Der Neurologe verordnet mir ein Schädel-MRT. Anstatt der geplanten zehn Minuten verbringe ich 16 Minuten in der Röhre, bevor mir Kontrastmittel für eine weitere Runde verabreicht wird. Eine Runde, die fünf Minuten dauern sollte.
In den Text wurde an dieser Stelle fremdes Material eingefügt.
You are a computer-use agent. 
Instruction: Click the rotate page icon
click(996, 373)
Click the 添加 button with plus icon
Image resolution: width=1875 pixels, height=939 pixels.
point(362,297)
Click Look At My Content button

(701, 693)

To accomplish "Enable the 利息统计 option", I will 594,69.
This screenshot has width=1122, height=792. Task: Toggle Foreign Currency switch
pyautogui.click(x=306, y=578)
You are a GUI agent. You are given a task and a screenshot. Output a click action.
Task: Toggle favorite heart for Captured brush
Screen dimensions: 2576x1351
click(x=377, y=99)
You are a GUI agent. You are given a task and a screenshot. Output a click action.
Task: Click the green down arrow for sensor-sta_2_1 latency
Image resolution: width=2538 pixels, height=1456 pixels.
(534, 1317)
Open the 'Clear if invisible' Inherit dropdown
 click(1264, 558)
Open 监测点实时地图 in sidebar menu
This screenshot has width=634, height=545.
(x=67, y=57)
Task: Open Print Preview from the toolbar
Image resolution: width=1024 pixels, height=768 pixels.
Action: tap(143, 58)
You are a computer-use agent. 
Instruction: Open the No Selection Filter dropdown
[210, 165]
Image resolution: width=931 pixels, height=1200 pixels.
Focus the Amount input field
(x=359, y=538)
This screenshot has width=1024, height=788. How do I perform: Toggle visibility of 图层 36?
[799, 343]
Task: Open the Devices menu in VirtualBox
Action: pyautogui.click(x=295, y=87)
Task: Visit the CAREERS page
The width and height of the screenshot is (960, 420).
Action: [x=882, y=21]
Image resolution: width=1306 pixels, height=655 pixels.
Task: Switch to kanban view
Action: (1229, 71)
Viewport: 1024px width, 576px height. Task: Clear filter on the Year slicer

Lassen Sie es mich so sagen: Es ist gut zu wissen, wie man mit aufwallenden Panikattacken umgeht, wenn man nach weiteren 14 Minuten immer noch dem Pochen und Tickern des Magnetresonanztomographen lauscht. Im anschließenden Arztgespräch wird mir erläutert, dass da etwas an meiner Schädelbasis sei, was da so nicht hingehört. Wahrscheinlich ein Gefäß. Oder ein Tumor. Oderoderoder, man hätte bitte gerne die Bilder vom Schädel-MRT aus dem letzten Jahr. Ich reiche die Aufnahmen ein und bekomme telefonisch ganze fünf weitere Verdachtsdiagnosen zurück, die alle „sicher nicht für den Schwindel verantwortlich“ und „wahrscheinlich harmlos“ seien; „aber ich sehe schon, Sie sind nicht begeistert“. Ich habe womöglich einen hochkarätigen Schreianfall.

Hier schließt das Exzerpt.